NLPの開発者であるリチャード・バンドラー氏が主催するワークショップで、こんな女性が参加していました。
彼女が言うには、キッパリと自分を主張できず、その最たる例として、とにかく「他人に対して、”ノー” と言えない」のだそうです。
そこで、バンドラー氏は、彼女に、ワークショップに参加している各人のところへ行き、相手からお願いされたことに対して、キッパリと”ノー” と言いなさい。
と指示しました。
その結果、彼女はどのような行動を取ったでしょうか?
彼女の行動の選択肢は2つあります。
- バンドラー氏の指示どおりに、参加者各人のところに行き、「ノー」と言う。
- バンドラー氏に対して、「そんなこと出来ません」と言い、「ノー」と意思表示する。
このバンドラー氏の指示は一種のダブルバインド(二重拘束・どちらを取っても正解、あるいはどちらを取っても不正解)の状態に彼女を誘導し、今まで彼女は持っておらず、彼女自身が手に入れたいと望んでいたスキルを実践せざるを得ないのです。
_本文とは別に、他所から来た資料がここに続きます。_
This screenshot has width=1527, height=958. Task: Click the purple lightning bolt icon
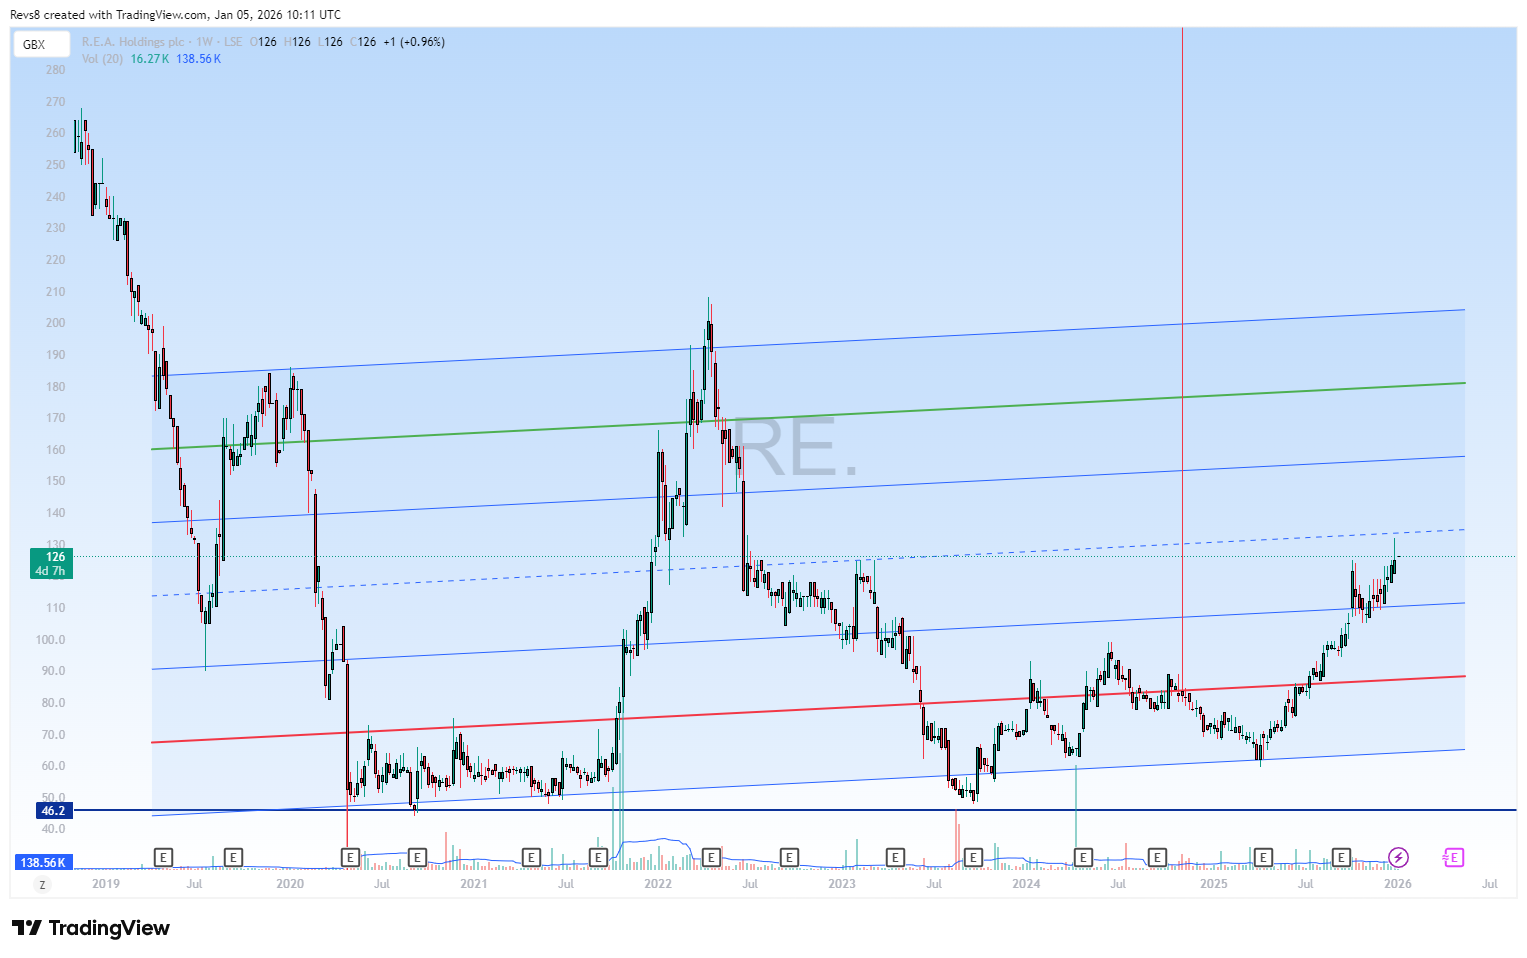coord(1398,857)
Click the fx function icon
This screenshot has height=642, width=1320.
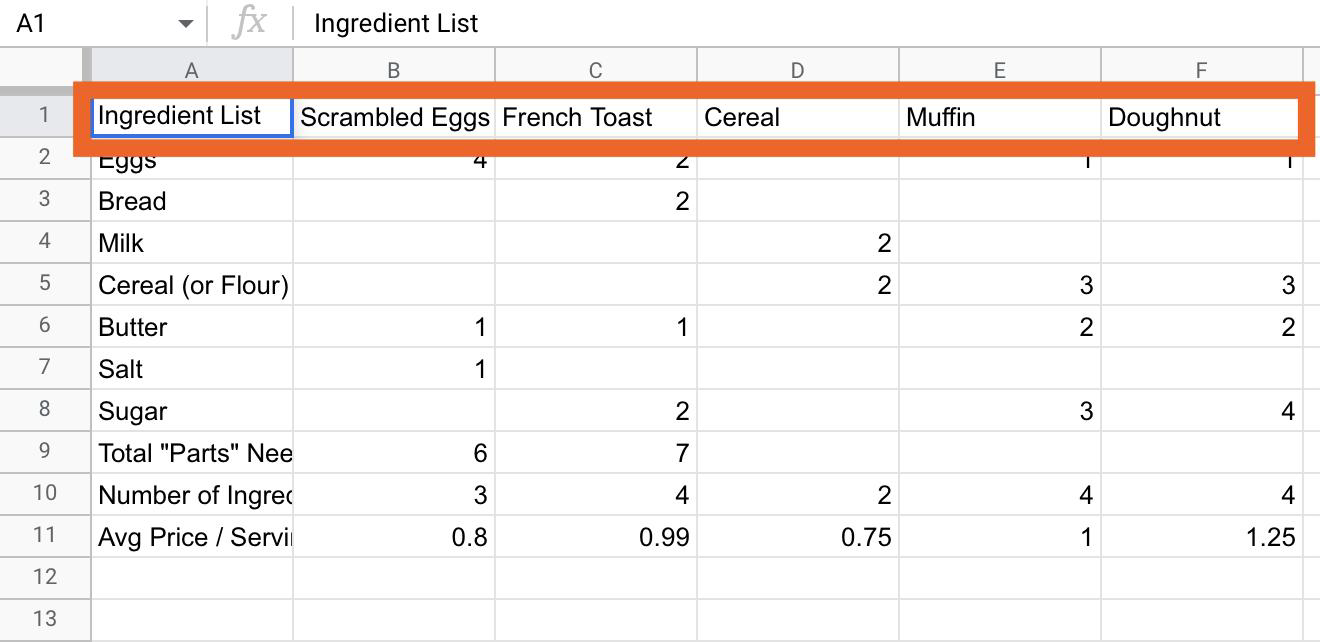click(249, 22)
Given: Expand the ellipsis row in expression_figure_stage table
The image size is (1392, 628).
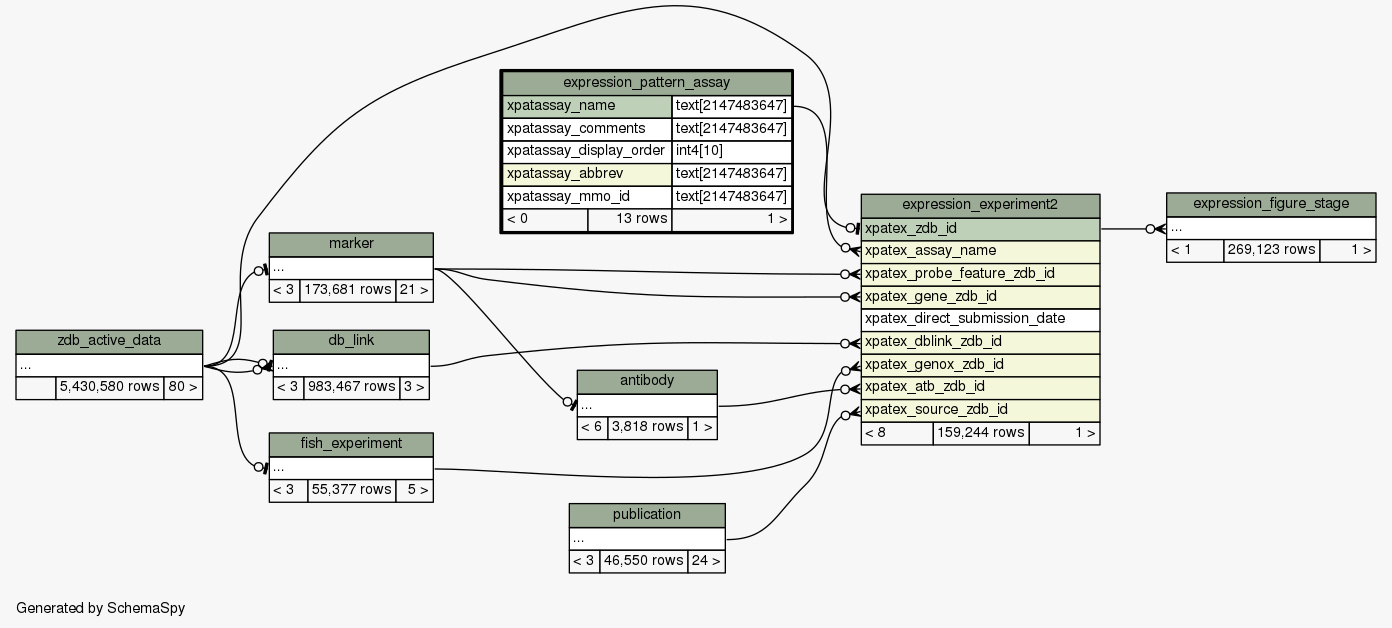Looking at the screenshot, I should click(1270, 228).

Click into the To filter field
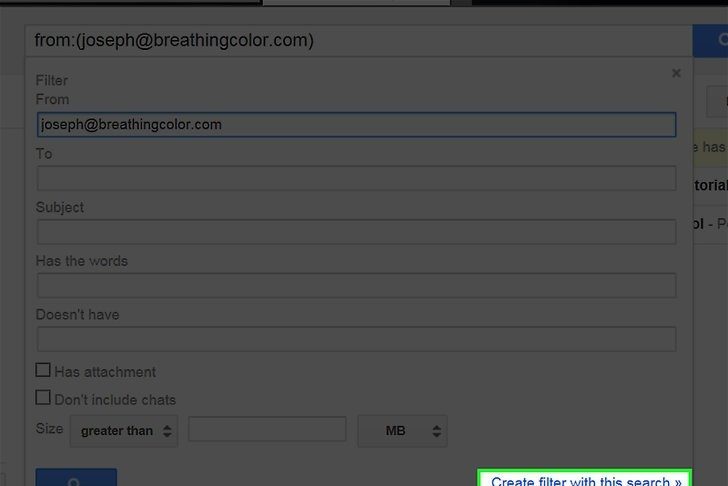click(x=356, y=178)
ここでは、日常的に観察される、相手を「説得する」「諭す」といった行為は一切見られません。
まさにNLPの視点がないと思い浮かばないアプローチの仕方でしょう。
あと、上記の例ではさらに1つのツッコミどころがあります。
彼女は、バンドラー氏の誘導で、ワークショップ会場の前方に出てくるように言い、上記の指示を受けたのですが、どうして彼女は皆の前に出てくるように言われた時に、「ノー」と言わなかったのでしょうか?
この時点で、彼女に対してプラスの暗示が働き、後に続くダブルバインドの効果がより強力に働いたのかもしれません。
もし、バンドラー氏が
「どうして、あの時、ノーと言わずに、素直に前に出てきたのですか?」
と彼女に質問したとしたら、恐らく、
「そういえば、どうしてでしょうね?」
と笑って答えたことでしょう。
付記:「ダブルバインド」
NLPの開発に大きな影響を及ぼした、文化人類学者グレゴリー・ベイトソンが唱えた説。
リチャード・バンドラーとジョン・グリンダーの二人に、「アリゾナに面白い老人がいるから訪ねてごらん」と現代催眠の開発者である、ミルトン・エリクソン博士を紹介。
これをきっかけに、NLPのスキルの一つである、ミルトン・モデルが開発された。